早々に堅苦しい服装は着替えて、料理をご馳走になる。……改めて、アオランレイアとミナコールを連れて来て良かったと心から思った。
……こんな心細い状況に1人で食事なんて絶対に嫌だからな。
ちなみに姫様達は居ない。多分、出国間近という事から報告がてら親子だけで食事をしているのだと思う。それを邪魔するほど野暮じゃない。
ふと、視界の隅……外が光った気がした。
「サクリさん、今の……」
……どうやら気のせいでは無いようだ。
「戦闘でしょうか?」
ミナコールが不安そうに尋ねる。
「戦闘ですね。アンデッド相手に王国兵が戦っているようです」
アオランレイアが答える。……まぁ、よくある事だ。
アンデッドは生前同族だった者達の集落を襲う傾向にある。大きな集落ほど多くのアンデッドが襲撃してくる。逆を言えば人口の少ない小さな村は極端にアンデッドの数は少ない。……当然ながら『竜騎幻想』には存在しない、ナッツリブア大陸の常識だ。
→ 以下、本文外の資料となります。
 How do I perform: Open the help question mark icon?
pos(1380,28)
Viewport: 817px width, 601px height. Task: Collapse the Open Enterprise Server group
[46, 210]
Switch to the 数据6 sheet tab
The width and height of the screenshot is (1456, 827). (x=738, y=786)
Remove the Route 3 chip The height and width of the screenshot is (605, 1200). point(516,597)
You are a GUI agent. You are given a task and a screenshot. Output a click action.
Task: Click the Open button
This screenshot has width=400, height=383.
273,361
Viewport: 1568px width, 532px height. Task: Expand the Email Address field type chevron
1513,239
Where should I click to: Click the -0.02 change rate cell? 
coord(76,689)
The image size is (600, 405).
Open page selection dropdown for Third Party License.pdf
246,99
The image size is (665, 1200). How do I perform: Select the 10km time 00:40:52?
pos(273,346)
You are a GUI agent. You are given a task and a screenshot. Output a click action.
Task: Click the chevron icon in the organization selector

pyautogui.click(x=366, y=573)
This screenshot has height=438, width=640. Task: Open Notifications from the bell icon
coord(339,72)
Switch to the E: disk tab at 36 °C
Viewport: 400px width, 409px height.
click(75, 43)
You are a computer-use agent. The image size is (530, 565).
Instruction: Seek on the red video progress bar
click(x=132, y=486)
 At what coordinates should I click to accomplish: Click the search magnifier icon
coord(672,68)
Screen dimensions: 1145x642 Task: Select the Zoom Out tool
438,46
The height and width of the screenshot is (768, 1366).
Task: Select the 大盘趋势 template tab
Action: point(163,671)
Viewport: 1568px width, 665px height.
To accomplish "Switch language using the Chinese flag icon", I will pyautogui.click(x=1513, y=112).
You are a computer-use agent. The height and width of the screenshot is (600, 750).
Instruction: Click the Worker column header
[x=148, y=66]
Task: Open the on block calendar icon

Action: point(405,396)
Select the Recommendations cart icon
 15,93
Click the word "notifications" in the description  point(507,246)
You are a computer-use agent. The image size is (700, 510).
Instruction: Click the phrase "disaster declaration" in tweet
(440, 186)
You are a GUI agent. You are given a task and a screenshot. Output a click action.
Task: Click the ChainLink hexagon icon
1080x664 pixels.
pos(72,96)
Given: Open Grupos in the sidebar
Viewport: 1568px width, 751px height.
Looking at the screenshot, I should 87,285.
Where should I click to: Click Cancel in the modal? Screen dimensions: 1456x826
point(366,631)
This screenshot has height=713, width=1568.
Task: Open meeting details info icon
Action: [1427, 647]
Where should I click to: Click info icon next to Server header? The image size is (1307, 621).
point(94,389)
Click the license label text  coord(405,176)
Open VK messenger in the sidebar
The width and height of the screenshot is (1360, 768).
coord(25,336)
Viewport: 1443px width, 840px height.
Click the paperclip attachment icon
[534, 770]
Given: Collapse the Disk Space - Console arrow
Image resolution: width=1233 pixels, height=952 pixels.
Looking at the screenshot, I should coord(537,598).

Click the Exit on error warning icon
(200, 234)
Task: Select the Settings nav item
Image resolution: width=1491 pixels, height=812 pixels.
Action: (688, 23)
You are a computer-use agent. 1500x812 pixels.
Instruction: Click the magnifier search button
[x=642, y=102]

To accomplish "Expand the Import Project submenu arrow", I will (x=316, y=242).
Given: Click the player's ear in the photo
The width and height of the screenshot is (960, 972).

食事も終わり、3人で寛いでいたが戦闘は続いていた。……長すぎないか?
「サクリウスさん!」
部屋にシューイチェスタが慌てて駆け込んできた。
「兄さん達がピンチです。力を貸してください」
……多分、彼の独断なのだろうけど……確かに戦闘の長さが気になっていたので了承した。
街の北側、外壁の広場。本来であれば宿屋を利用しない旅人や商人、冒険者などがテントや携帯用コテージなどを使ってキャンプのように宿泊をしている。しかし、今は負傷した兵士で埋め尽くされていた。
「サクリさん、お願いします。国を守るために力を貸してください」
アヤルンゼールの声に反応すると、彼女と共に王女達が一緒に来て一斉に頭を下げる。事情を説明する事無いまま頭を下げるという事は一刻の猶予もないと言う事。
本来なら王家の人間がたかがアンデッド退治に対応する事なんてありえない。報告から察するとユーマオロも既に戦闘中に違いない。
「判った。詳しい戦況を教えてほしい」
戦況を聞いた俺は、必要な人材を呼び寄せるべく船へのゲートを開いた。